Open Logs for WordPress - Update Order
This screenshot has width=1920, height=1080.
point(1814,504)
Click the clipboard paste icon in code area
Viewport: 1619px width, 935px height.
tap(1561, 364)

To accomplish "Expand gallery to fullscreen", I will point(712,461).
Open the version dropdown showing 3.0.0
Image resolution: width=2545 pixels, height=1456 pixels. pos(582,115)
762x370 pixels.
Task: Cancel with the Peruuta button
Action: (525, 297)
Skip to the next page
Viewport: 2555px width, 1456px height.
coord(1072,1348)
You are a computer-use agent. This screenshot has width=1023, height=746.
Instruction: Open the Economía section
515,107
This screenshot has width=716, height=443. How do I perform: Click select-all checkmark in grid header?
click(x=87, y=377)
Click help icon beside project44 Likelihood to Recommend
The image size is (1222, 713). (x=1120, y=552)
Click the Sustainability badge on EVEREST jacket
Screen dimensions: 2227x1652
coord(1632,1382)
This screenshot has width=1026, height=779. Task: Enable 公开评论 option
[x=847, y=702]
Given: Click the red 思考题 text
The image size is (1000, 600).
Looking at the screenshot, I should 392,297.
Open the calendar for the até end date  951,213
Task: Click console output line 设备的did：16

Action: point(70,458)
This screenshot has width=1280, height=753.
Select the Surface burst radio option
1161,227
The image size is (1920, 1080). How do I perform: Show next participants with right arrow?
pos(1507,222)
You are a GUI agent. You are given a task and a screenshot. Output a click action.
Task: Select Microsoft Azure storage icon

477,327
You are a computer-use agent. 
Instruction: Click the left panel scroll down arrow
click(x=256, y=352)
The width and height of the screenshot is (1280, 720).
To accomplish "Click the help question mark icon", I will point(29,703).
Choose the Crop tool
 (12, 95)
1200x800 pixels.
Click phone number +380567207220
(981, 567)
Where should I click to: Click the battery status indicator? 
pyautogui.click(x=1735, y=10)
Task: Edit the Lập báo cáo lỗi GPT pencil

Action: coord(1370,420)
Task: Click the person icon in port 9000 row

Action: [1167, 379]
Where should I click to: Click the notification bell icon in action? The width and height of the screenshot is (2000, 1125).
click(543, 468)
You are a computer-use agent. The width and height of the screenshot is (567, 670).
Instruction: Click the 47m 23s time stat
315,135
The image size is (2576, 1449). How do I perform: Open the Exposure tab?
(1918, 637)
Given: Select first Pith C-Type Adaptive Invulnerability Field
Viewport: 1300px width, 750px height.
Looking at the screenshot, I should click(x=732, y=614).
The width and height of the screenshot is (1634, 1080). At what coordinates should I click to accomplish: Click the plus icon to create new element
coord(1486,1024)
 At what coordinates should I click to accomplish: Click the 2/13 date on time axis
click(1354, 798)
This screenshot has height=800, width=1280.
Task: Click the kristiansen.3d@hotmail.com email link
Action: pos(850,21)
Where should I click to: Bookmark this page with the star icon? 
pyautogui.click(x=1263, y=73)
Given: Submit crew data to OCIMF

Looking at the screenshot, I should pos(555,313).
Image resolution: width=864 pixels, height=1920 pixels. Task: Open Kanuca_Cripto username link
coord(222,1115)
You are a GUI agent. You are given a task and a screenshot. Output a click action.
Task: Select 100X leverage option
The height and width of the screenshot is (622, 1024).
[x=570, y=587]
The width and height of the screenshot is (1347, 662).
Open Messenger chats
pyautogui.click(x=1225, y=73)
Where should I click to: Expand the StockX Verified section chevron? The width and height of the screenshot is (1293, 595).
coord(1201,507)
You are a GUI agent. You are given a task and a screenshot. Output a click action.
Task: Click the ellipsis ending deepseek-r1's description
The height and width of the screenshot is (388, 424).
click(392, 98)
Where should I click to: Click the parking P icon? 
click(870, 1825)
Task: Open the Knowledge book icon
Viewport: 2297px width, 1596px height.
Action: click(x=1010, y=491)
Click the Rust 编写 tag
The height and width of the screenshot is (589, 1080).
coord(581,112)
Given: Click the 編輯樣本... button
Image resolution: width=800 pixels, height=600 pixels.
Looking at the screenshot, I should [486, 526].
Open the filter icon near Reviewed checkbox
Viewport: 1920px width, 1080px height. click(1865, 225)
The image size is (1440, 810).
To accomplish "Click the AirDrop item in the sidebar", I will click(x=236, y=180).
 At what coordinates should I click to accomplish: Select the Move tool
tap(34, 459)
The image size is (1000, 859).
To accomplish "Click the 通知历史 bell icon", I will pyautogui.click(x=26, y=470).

Short task
Extract each line of the records above that contains the string "resolution".

Answer for the task
Image resolution: width=2545 pixels, height=1456 pixels. pos(582,115)
Image resolution: width=864 pixels, height=1920 pixels. Task: Open Kanuca_Cripto username link
Image resolution: width=800 pixels, height=600 pixels.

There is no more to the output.